[What the task requires] Could you output every record below exactly, leaving out the pictures?

== Supplied material ==

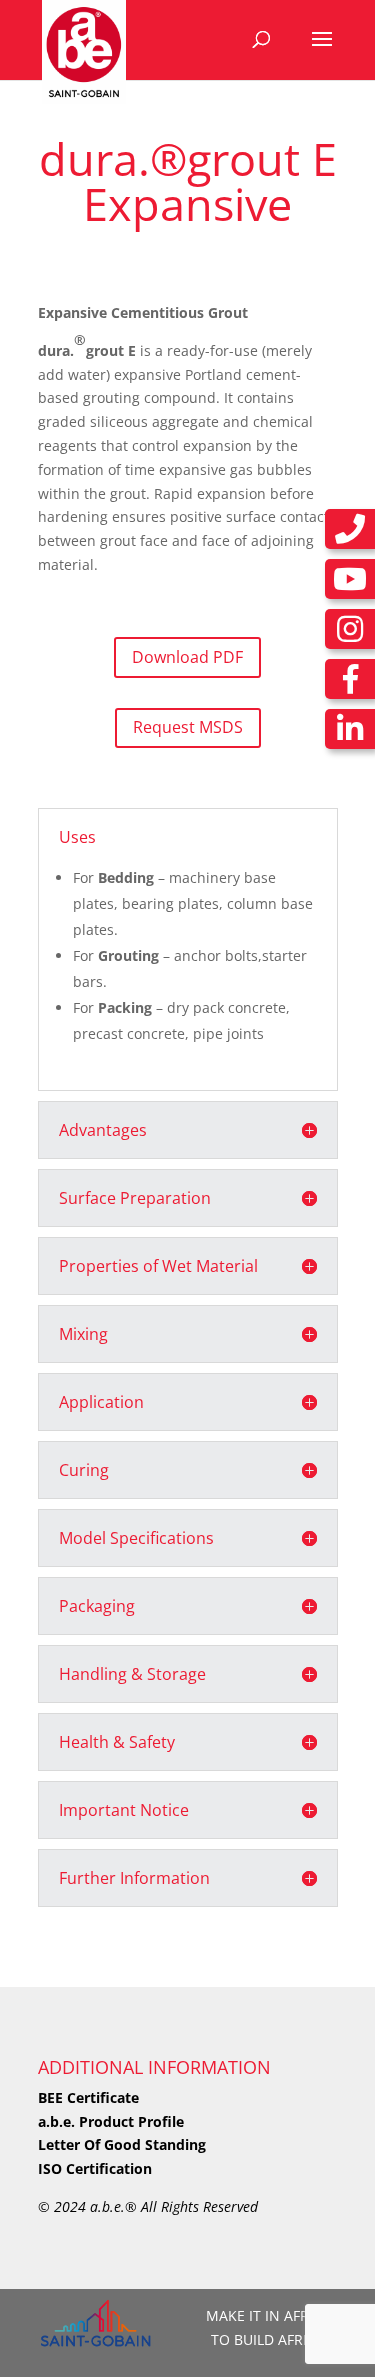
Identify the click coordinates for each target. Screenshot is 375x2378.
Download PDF (187, 657)
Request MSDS (188, 727)
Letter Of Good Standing (122, 2144)
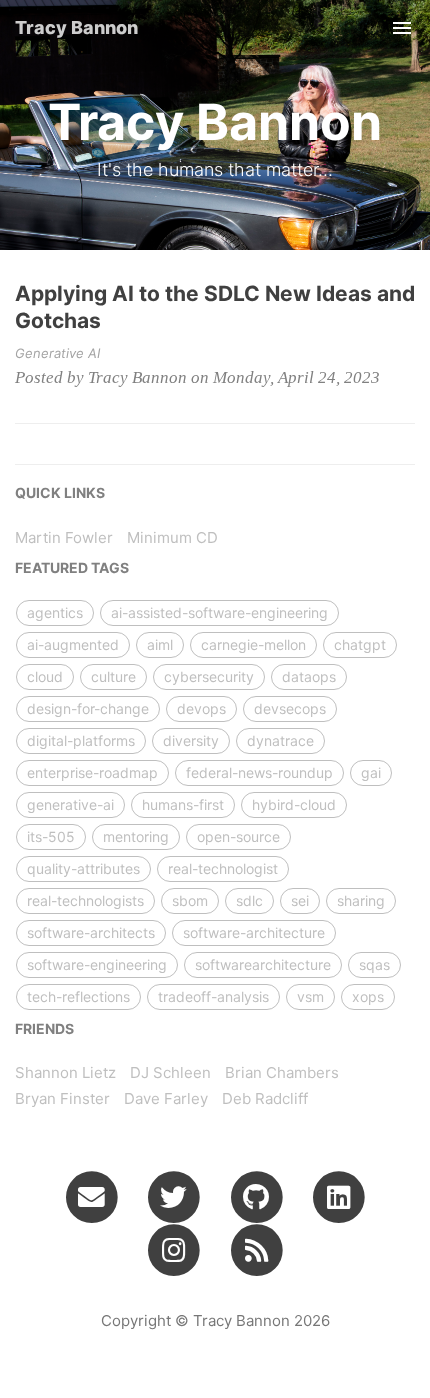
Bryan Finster (62, 1098)
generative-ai (70, 804)
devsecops (290, 708)
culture (113, 676)
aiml (160, 644)
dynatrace (280, 740)
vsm (310, 996)
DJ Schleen (170, 1072)
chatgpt (360, 644)
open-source (238, 836)
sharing (361, 900)
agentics (55, 612)
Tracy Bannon (76, 27)
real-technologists (85, 900)
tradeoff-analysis (213, 996)
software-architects (91, 932)
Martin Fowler (64, 537)
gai (371, 772)
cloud (45, 676)
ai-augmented (73, 644)
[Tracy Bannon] (256, 1250)
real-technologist (223, 868)
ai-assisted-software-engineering (219, 612)
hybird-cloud (294, 804)
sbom (190, 900)
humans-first (183, 804)
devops (201, 708)
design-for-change (88, 708)
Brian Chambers (282, 1072)
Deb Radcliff (265, 1098)
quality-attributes (83, 868)
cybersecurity (209, 676)
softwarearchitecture (263, 964)
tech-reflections (78, 996)
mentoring (136, 836)
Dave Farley (166, 1098)
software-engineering (97, 964)
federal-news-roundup (259, 772)
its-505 (51, 836)
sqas (374, 964)
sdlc (249, 900)
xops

===

[Written reply]
Identify the click coordinates for each target. Screenshot is 375x2378.
Download PDF (187, 657)
Request MSDS (188, 727)
Letter Of Good Standing (122, 2144)
Bryan Finster (62, 1098)
generative-ai (70, 804)
devsecops (290, 708)
culture (113, 676)
aiml (160, 644)
dynatrace (280, 740)
vsm (310, 996)
DJ Schleen (170, 1072)
chatgpt (360, 644)
open-source (238, 836)
sharing (361, 900)
agentics (55, 612)
Tracy Bannon (76, 27)
real-technologists (85, 900)
tradeoff-analysis (213, 996)
software-architects (91, 932)
Martin Fowler (64, 537)
gai (371, 772)
cloud (45, 676)
ai-augmented (73, 644)
[Tracy Bannon] (256, 1250)
real-technologist (223, 868)
ai-assisted-software-engineering (219, 612)
hybird-cloud (294, 804)
sbom (190, 900)
humans-first (183, 804)
devops (201, 708)
design-for-change (88, 708)
Brian Chambers (282, 1072)
Deb Radcliff (265, 1098)
quality-attributes (83, 868)
cybersecurity (209, 676)
softwarearchitecture (263, 964)
tech-reflections (78, 996)
mentoring (136, 836)
Dave Farley (166, 1098)
software-engineering (97, 964)
federal-news-roundup (259, 772)
its-505 (51, 836)
sqas (374, 964)
sdlc (249, 900)
xops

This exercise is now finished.